Le constructeur américain Boeing a soulevé auprès de l’Agence européenne de sécurité aérienne (EASA) des questions autour de la sécurité de l’A321XLR, au centre de la stratégie d’Airbus pour la conquête du milieu de marché.
Pour Boeing, la version la plus récente de l’A321neo représente une redoutable concurrence sur le segment des appareils de 180 à 220 passagers, entre les moyen et long-courriers, dont il est absent depuis la fin de la production du 757 en 2004.
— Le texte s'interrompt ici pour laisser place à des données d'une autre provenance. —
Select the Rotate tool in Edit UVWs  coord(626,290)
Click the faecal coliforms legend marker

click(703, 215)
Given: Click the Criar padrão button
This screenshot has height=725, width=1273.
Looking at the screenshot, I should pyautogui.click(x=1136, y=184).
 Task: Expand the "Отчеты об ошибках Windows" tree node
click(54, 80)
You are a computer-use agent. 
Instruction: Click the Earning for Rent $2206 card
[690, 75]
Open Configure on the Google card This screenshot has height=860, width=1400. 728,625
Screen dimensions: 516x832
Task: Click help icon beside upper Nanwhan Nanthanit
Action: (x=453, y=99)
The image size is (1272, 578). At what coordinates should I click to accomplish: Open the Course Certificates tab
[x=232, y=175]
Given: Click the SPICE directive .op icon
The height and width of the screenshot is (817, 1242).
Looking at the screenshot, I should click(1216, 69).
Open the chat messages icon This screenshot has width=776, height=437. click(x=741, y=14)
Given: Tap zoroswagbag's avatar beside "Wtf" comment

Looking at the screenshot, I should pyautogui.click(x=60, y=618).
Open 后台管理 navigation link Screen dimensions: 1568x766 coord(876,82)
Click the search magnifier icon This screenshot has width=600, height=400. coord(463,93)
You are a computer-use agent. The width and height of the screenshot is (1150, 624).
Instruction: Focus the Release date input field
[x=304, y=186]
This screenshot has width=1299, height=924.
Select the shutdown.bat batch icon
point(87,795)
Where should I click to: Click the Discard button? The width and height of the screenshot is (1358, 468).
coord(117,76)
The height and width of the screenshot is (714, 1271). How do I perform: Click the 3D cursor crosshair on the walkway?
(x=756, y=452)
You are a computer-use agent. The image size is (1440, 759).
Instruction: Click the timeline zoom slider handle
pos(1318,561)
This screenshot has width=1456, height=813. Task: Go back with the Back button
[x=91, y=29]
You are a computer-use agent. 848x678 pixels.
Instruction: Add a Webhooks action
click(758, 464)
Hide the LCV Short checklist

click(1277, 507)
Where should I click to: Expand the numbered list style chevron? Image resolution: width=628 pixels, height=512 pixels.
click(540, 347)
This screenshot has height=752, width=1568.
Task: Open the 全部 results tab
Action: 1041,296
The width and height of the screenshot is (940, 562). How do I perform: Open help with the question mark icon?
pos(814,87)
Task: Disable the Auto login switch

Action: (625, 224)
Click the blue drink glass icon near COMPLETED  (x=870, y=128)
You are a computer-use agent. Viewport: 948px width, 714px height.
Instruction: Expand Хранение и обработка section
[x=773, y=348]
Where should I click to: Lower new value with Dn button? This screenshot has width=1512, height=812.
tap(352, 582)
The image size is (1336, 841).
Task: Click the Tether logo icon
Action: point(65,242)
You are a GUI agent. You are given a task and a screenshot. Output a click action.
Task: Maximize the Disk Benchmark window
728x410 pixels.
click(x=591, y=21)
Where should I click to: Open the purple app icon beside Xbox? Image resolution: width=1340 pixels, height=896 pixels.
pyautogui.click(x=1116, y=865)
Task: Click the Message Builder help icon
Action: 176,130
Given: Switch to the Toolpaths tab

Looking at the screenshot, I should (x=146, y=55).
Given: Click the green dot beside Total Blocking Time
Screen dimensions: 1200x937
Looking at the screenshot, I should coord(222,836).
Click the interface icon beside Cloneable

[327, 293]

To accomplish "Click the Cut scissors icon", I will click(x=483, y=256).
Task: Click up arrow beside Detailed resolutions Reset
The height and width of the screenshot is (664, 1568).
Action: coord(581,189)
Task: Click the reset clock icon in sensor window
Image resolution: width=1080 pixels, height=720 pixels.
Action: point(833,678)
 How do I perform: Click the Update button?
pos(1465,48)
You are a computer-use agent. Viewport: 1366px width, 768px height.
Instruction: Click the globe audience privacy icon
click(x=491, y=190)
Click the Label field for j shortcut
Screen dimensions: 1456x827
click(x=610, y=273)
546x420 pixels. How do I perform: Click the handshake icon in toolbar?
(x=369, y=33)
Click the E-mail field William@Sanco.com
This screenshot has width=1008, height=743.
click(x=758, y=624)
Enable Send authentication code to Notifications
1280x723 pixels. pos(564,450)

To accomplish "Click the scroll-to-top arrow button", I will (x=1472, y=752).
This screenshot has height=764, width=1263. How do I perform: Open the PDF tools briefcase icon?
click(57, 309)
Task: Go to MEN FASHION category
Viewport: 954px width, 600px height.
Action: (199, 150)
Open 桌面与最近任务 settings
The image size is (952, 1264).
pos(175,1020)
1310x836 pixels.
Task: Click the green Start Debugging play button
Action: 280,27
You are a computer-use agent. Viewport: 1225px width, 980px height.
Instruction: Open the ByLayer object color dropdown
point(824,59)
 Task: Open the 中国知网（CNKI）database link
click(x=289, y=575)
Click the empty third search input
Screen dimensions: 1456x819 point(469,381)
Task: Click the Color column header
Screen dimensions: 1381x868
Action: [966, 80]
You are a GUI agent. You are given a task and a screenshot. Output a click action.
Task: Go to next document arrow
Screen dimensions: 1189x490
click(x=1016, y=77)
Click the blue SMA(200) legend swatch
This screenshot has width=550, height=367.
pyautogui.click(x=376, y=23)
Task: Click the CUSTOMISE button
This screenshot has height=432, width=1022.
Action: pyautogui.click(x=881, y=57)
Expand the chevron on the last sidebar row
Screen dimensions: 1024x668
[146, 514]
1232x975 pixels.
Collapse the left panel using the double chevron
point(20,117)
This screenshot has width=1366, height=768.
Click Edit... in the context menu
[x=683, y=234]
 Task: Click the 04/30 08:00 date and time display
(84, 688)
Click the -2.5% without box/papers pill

Dans les commentaires de Boeing à l’EASA, effectués dans le cadre du processus de consultation publique en vue de la certification de l’A321XLR, Mildred Troegeler, directrice de Boeing chargée de la stratégie auprès des régulateurs, estime que le réservoir central arrière (RCT) de l’appareil, situé dans le fuselage, induit « des risques supplémentaires (explosion, pénétration par le feu, migration de vapeur, etc.) s’il est exposé à un incendie extérieur ». Boeing se dit également « préoccupé » par les risques en cas de sortie de piste ou de défaillance du train d’atterrissage.